Reports of Citrix layoffs may be overblown
Citrix responded to a report of substantial layoffs that a few positions were eliminated during a marketing restructuring and that no leadership or C-level positions were affected.
Recent news of deep layoffs at Citrix -- including at the senior level -- has likely been overblown.
A story in The Register reported rumors of Citrix layoffs across the U.S. that included senior positions. It stated Citrix was "mysteriously quiet amid whisperings of senior layoffs."
In a statement to SearchVirtualDesktop, Citrix acknowledged some layoffs did occur within the marketing department.
"Some marketing functions changed their organization to better accomplish their new goals, and that included eliminating some positions," Karen Master, senior director of corporate communications and media relations, wrote in an email. She said that 25 positions were affected and, in a follow-up email, that the "restructuring was confined to marketing and no C-level or top leadership positions were eliminated."
Eric Klein, director at VDC Research Group Inc. in Natick, Mass., wasn't surprised to hear that Citrix was restructuring its marketing department. He noted that the company is in the midst of a significant transition in how it sells and markets its cloud-based software products, and it may have overextended its marketing capacity.
"I would say that the thing that has bitten them a little bit in my estimation is Citrix was too aggressive in growing its marketing organization, hence the need to cut it back a bit," Klein said.
Eric KleinDirector, VDC Research
Still, laying off a handful of midlevel positions may signal the overexuberance of a company trying to sell a subscription-based product to a customer base used to on-premises software, according to Klein.
"Citrix has been making adjustments and has gone all-in on the cloud, like many others," Klein said. "They made adjustments and are changing the way their customers buy their products. That's not unique to them."
Klein added that other moves by Citrix, such as the acquisition of Sapho, are intended to help the company strengthen its subscription-based products. The layoffs and the reining in of the marketing budget as Citrix continues this transition may signal that the efforts haven't worked.
"There have been warning signals," Klein said, adding that he noticed a substantial Citrix presence at Mobile World Congress in 2018, and that presence was much more restrained this year. "It was a little surprising to me. That's a large, prominent vendor, and that's a show you make your presence known at."
Citrix is at a pivotal point in its life, according to Klein.
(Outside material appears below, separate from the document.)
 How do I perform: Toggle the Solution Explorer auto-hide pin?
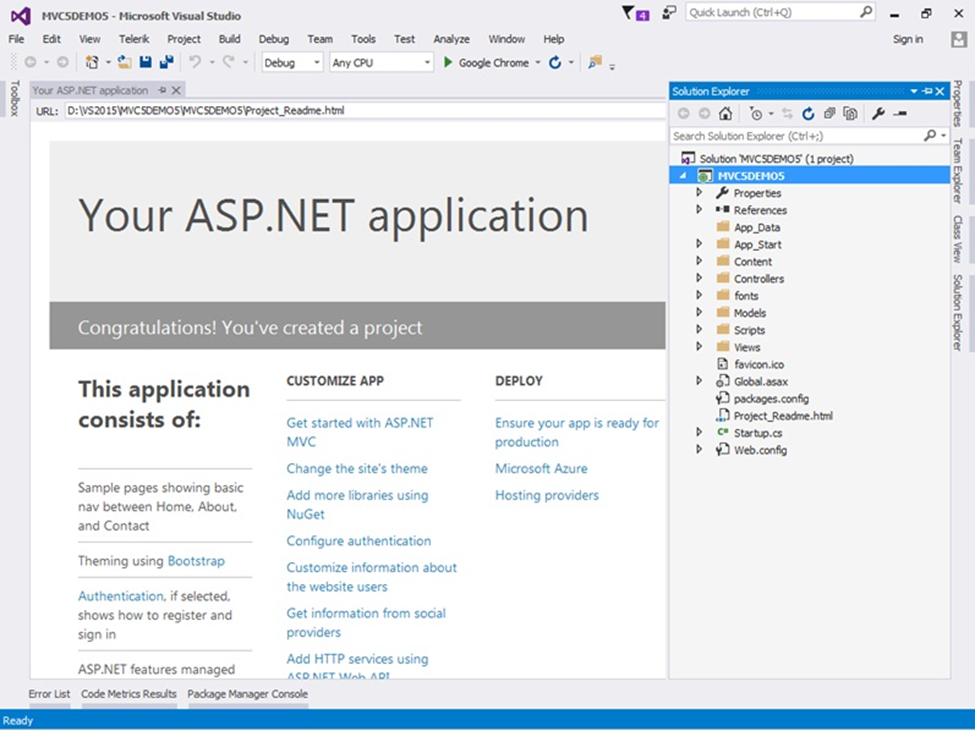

It's working to transform itself from a market leader in on-premises computing into a market leader for end-user computing and virtual computing. It's not alone. Microsoft is also continuing its foray into virtual computing, working both as a full-time partner of Citrix and a part-time competitor.
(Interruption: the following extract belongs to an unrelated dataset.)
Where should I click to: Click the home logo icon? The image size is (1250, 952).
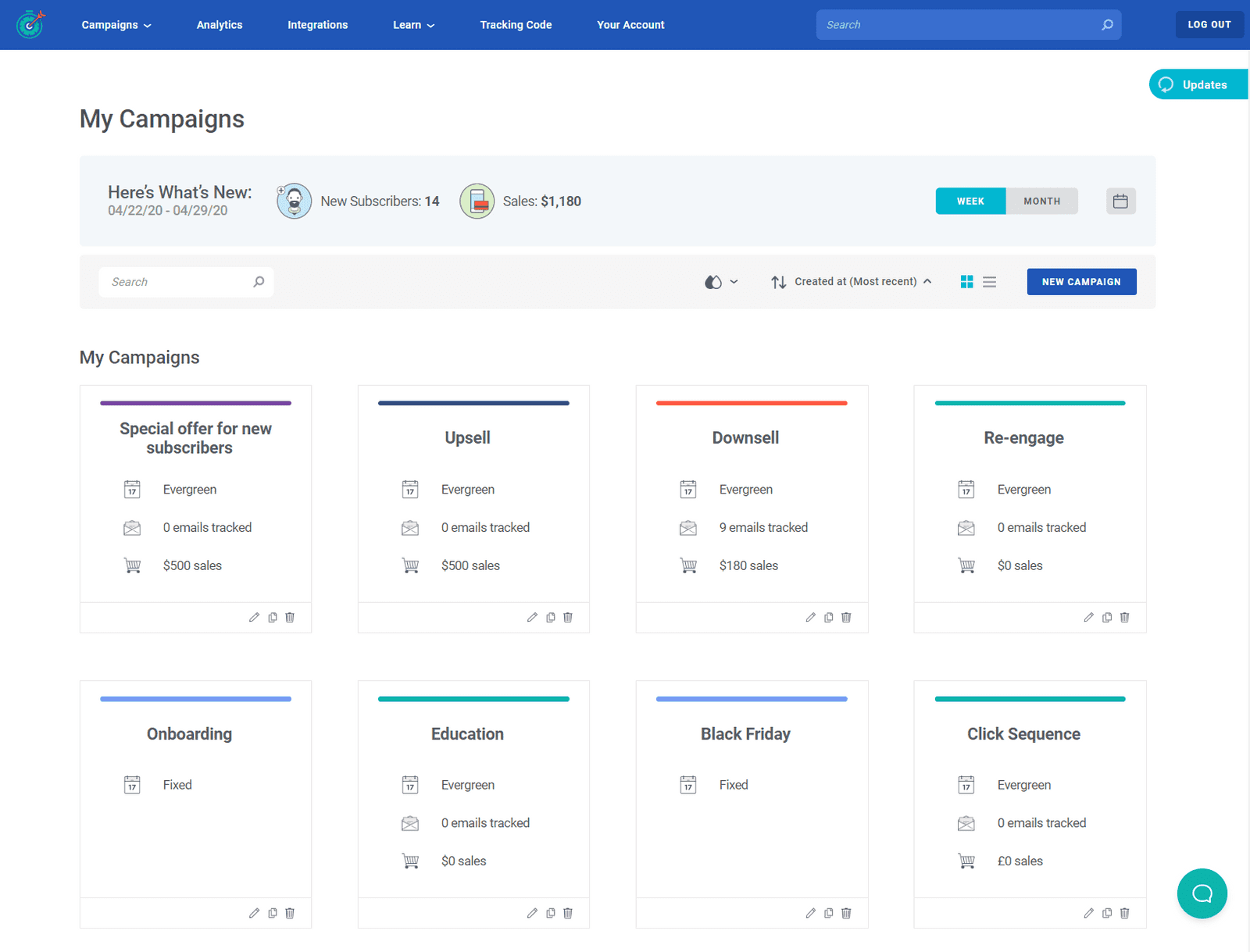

The layoffs weren't the only Citrix rumor this week. Yesterday, the New York Post reported rumors that Citrix is entertaining the idea of putting itself up for sale. Citrix didn't comment on the Post story but is reportedly bringing in Goldman Sachs to explore options, something Citrix has done in the past.
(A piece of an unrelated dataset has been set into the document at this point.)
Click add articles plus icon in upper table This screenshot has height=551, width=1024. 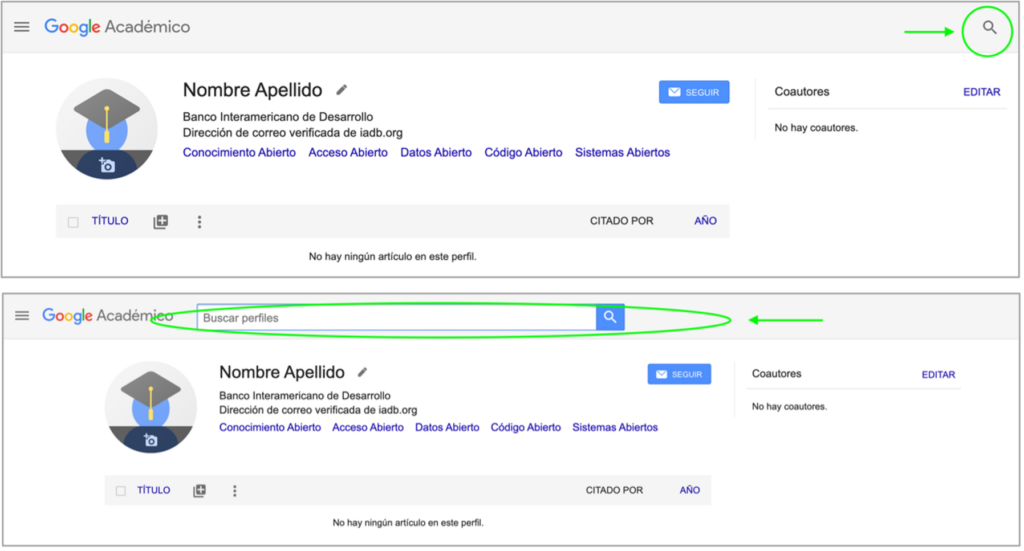click(x=160, y=221)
Still, Klein has seen the necessary steps from Citrix to remain bullish that it can pull off this transformation.
"As far as the messaging and roadmap that I've seen from them in analyst-only events, they're on the right path in evolving their messaging and value proposition," he said. "They're going all-in on Workspace and innovating on that platform in a way that's unique in the market. They had a well-staffed marketing team, and it's not surprising to see people snipped. It's unfortunate, certainly."